• **Short problem**: Collect and copy every line of the material below that contains the word "perform". Treat uppercase and lowercase letters as distinct when matching.
____
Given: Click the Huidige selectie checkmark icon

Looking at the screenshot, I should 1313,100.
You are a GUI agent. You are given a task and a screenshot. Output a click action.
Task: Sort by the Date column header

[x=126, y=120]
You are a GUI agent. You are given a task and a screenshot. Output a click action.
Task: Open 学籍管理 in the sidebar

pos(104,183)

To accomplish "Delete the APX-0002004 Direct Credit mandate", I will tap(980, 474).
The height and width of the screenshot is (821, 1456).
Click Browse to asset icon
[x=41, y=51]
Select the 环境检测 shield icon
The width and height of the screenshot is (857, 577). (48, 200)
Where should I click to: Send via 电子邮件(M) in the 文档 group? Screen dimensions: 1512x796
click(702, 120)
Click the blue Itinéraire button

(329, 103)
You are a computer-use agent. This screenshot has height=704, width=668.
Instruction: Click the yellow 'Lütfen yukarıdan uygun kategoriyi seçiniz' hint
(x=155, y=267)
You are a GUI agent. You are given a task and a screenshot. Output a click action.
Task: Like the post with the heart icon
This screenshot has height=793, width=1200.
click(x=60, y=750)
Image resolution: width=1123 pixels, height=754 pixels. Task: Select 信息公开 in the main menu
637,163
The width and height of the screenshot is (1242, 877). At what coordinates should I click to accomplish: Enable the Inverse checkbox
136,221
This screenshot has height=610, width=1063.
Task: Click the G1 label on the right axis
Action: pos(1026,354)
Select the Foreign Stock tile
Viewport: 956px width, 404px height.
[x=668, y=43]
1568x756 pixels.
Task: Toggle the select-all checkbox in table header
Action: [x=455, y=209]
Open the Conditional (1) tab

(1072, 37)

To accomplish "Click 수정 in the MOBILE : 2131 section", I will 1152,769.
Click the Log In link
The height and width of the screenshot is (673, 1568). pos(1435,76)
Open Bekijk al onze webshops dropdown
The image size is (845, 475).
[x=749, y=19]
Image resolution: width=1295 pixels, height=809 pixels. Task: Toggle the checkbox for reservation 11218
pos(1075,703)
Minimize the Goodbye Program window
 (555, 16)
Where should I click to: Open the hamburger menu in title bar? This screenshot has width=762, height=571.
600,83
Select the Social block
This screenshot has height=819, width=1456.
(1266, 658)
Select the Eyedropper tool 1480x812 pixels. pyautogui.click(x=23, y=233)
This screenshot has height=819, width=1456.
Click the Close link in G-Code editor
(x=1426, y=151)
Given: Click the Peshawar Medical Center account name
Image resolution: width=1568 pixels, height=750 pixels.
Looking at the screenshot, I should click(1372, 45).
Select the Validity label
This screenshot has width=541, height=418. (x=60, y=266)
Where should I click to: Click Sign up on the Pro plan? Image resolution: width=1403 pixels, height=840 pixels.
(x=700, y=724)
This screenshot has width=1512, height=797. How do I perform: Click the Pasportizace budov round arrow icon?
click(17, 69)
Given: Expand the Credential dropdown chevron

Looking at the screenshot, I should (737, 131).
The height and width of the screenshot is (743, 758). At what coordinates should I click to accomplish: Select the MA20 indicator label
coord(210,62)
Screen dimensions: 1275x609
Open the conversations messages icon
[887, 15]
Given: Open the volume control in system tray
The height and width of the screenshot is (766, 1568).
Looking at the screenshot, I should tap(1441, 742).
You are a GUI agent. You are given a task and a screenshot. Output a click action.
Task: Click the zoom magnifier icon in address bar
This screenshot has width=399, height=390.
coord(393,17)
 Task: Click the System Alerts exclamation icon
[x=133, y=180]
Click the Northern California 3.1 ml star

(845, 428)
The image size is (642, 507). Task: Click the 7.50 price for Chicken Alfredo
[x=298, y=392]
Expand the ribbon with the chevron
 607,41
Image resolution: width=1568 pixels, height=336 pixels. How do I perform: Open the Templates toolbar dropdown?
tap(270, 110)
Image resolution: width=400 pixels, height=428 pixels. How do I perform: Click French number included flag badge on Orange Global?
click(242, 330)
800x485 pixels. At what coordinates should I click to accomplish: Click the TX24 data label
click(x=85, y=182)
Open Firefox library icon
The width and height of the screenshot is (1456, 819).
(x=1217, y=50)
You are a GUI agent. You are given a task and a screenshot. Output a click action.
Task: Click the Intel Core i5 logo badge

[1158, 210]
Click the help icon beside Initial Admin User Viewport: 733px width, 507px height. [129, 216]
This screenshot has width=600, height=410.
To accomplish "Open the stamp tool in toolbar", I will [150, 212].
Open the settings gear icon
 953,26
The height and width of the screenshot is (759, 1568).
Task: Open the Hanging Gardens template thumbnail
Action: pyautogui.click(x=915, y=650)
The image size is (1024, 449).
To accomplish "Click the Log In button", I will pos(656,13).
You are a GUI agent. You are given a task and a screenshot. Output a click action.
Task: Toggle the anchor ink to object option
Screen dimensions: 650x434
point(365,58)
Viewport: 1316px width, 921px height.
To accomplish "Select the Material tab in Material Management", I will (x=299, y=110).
____
• **Exercise response**:
This screenshot has width=1512, height=797. How do I perform: Click the Pasportizace budov round arrow icon?
Image resolution: width=1568 pixels, height=336 pixels. How do I perform: Open the Templates toolbar dropdown?
Image resolution: width=400 pixels, height=428 pixels. How do I perform: Click French number included flag badge on Orange Global?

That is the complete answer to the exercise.